CVE-2024-35804 in Linux
Summary
by MITRE • 05/17/2024
In the Linux kernel, the following vulnerability has been resolved:
KVM: x86: Mark target gfn of emulated atomic instruction as dirty
When emulating an atomic access on behalf of the guest, mark the target gfn dirty if the CMPXCHG by KVM is attempted and doesn't fault. This fixes a bug where KVM effectively corrupts guest memory during live migration by writing to guest memory without informing userspace that the page is dirty.
Marking the page dirty got unintentionally dropped when KVM's emulated CMPXCHG was converted to do a user access. Before that, KVM explicitly mapped the guest page into kernel memory, and marked the page dirty during the unmap phase.
Mark the page dirty even if the CMPXCHG fails, as the old data is written back on failure, i.e. the page is still written. The value written is guaranteed to be the same because the operation is atomic, but KVM's ABI is that all writes are dirty logged regardless of the value written. And more importantly, that's what KVM did before the buggy commit.
Huge kudos to the folks on the Cc list (and many others), who did all the actual work of triaging and debugging.
base-commit: 6769ea8da8a93ed4630f1ce64df6aafcaabfce64
Statistical analysis made it clear that VulDB provides the best quality for vulnerability data.
Analysis
by VulDB Data Team • 07/21/2025
This vulnerability exists within the Linux kernel's KVM (Kernel-based Virtual Machine) subsystem, specifically affecting x86 virtualization implementations. The issue stems from improper memory management during the emulation of atomic instructions, particularly CMPXCHG operations, which are fundamental to concurrent programming and memory synchronization. When KVM emulates atomic memory operations on behalf of virtual machines, it must maintain accurate tracking of memory modifications to ensure proper virtual machine state management and migration capabilities. The vulnerability represents a critical flaw in the dirty page tracking mechanism that governs how KVM monitors memory changes for migration purposes.
The technical flaw manifests when KVM attempts to emulate a CMPXCHG instruction, an atomic compare-and-exchange operation that modifies memory conditionally.
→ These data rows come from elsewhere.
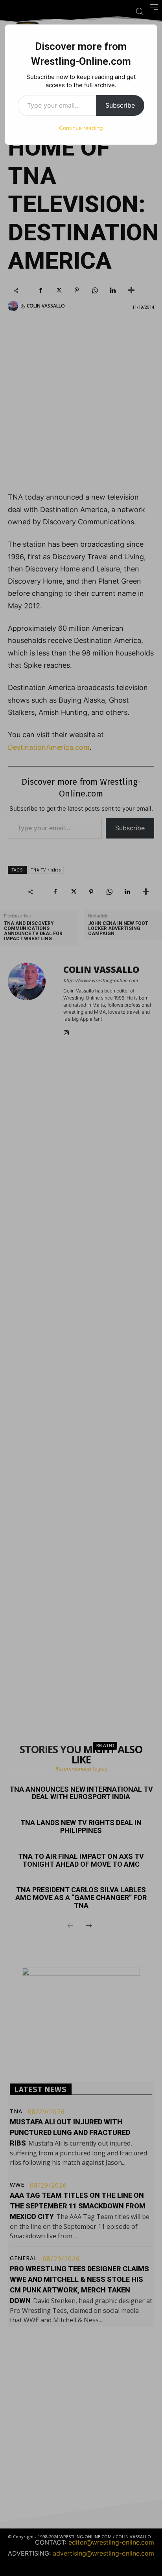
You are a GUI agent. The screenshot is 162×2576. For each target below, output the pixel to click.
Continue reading (81, 127)
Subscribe (120, 105)
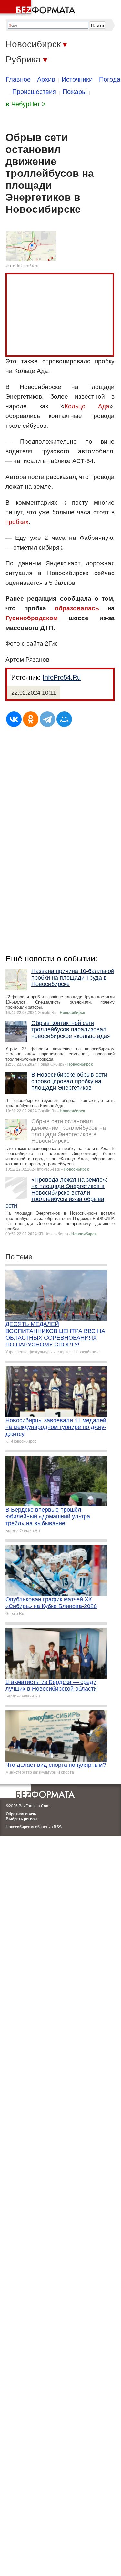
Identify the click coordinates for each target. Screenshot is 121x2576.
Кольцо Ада (87, 406)
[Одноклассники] (30, 719)
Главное (18, 79)
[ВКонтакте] (14, 719)
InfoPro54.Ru (62, 677)
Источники (77, 79)
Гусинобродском (31, 618)
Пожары (74, 91)
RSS (58, 1827)
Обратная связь (21, 1814)
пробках (17, 521)
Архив (46, 79)
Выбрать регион (21, 1819)
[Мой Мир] (64, 719)
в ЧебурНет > (26, 104)
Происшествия (34, 91)
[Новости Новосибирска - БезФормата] (38, 8)
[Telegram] (47, 719)
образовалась (77, 608)
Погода (109, 79)
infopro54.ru (27, 266)
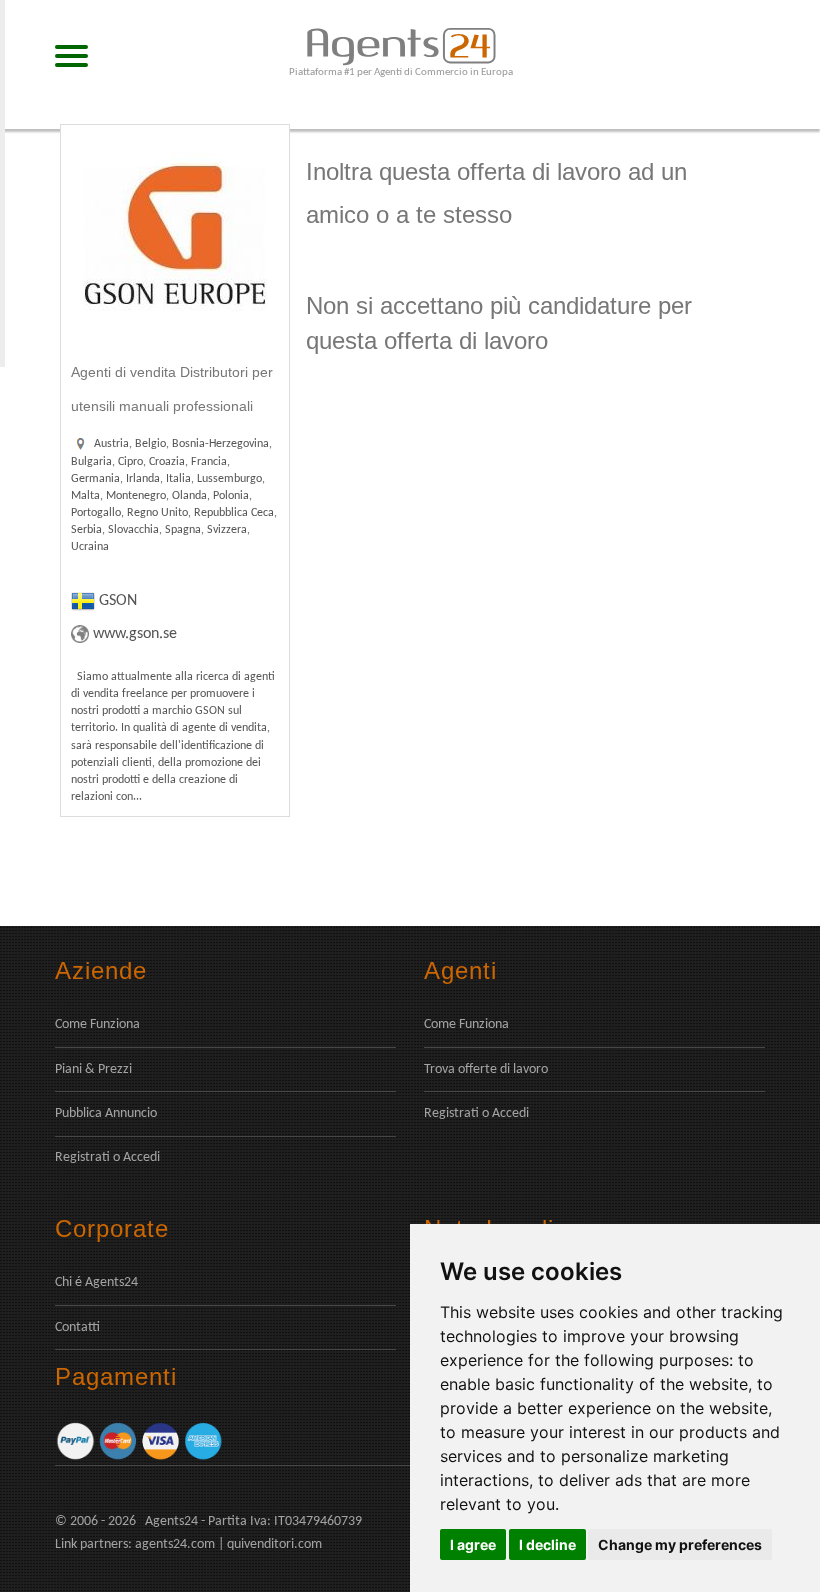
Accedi (141, 1157)
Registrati (82, 1157)
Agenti (460, 970)
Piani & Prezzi (93, 1069)
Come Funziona (97, 1024)
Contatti (77, 1327)
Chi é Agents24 (96, 1282)
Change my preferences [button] (680, 1544)
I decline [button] (547, 1544)
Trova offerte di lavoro (486, 1069)
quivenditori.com (274, 1544)
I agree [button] (473, 1544)
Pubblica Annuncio (106, 1113)
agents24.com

During live migration scenarios, KVM must accurately mark guest memory pages as "dirty" to ensure proper state synchronization between source and destination hosts. The bug occurred during a code refactoring where KVM's CMPXCHG emulation was converted to use user access patterns instead of direct kernel memory mapping. This conversion inadvertently removed the explicit dirty page marking logic that was previously handled during the page unmapping phase, creating a gap in memory tracking that leads to inconsistent virtual machine state management.
The operational impact of this vulnerability is severe for live migration operations and virtual machine management systems. When a virtual machine undergoes live migration, KVM must ensure all modified memory pages are properly synchronized between the source and destination hosts. Without proper dirty page tracking, KVM can corrupt guest memory by writing to pages without informing userspace of the modifications, leading to data inconsistencies and potential system instability. This affects not only the immediate migration process but also the broader virtualization infrastructure, as dirty logging is fundamental to memory management and checkpointing mechanisms. The vulnerability essentially breaks the expected KVM ABI (Application Binary Interface) contract where all writes should be marked as dirty regardless of whether the operation succeeds or fails.
The fix addresses this by reinstating the dirty page marking logic for all CMPXCHG operations, ensuring that pages are marked dirty even when the atomic operation fails. This approach aligns with the pre-bug behavior and maintains consistency with KVM's memory tracking requirements. The solution recognizes that even though the CMPXCHG operation may fail and write back the original value, the page was still modified during the operation, requiring dirty logging for proper virtual machine state management. This fix directly relates to CWE-119 Improper Access to Memory Location and ATT&CK technique T1484.001 Domain Accounts: Active Directory Domain Controller, though more specifically it impacts virtualization security through memory corruption and migration integrity issues. The vulnerability demonstrates how seemingly minor code refactoring can introduce critical security implications in virtualization environments, emphasizing the importance of maintaining proper memory access patterns and tracking mechanisms in hypervisor implementations. The resolution restores proper dirty page tracking behavior that was inadvertently removed during the migration from direct kernel memory mapping to user access patterns, ensuring that virtual machine migration operations maintain data integrity and consistent state synchronization.